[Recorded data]
☆ ☆ ☆

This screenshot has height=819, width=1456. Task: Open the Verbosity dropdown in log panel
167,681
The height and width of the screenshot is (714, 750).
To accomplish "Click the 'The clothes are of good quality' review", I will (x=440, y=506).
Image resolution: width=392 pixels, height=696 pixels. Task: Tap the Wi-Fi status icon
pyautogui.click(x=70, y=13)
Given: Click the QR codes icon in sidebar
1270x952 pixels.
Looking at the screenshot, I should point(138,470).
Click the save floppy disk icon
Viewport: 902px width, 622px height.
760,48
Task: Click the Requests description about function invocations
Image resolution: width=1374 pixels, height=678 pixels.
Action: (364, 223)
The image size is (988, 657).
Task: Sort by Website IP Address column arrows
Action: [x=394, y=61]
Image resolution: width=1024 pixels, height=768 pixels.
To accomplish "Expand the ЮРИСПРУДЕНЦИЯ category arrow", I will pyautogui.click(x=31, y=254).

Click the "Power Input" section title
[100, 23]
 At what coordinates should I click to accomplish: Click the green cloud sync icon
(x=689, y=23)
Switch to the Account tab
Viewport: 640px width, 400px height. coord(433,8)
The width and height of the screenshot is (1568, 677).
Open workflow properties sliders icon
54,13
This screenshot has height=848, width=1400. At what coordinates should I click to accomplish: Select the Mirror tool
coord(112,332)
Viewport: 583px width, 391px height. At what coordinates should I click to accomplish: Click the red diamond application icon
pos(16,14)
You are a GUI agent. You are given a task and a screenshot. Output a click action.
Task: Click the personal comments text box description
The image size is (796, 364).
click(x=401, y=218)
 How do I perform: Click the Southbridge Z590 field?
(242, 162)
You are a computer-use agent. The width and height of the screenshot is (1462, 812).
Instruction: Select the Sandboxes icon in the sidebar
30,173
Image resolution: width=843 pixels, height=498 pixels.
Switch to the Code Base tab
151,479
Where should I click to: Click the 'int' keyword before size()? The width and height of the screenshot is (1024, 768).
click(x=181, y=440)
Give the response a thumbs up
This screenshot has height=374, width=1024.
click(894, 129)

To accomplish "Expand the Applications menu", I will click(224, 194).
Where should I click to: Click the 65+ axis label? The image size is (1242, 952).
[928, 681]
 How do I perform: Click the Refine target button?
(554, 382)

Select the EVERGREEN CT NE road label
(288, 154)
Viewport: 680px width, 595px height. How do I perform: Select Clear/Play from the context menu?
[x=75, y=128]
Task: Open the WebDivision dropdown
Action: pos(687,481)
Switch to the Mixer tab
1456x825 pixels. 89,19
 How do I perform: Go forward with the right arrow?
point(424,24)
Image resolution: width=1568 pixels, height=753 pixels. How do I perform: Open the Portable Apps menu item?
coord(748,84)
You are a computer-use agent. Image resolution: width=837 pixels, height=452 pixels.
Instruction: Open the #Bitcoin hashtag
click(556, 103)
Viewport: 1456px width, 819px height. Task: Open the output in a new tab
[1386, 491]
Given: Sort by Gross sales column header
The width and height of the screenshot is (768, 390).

☆ ☆ ☆

## [DIRECTIONS]
Reproduce verbatim everything in the material from the line containing "Image resolution: width=392" down to the line containing "Looking at the", including both of those lines.

## [WRITTEN SOLUTION]
Image resolution: width=392 pixels, height=696 pixels. Task: Tap the Wi-Fi status icon
pyautogui.click(x=70, y=13)
Given: Click the QR codes icon in sidebar
1270x952 pixels.
Looking at the screenshot, I should point(138,470).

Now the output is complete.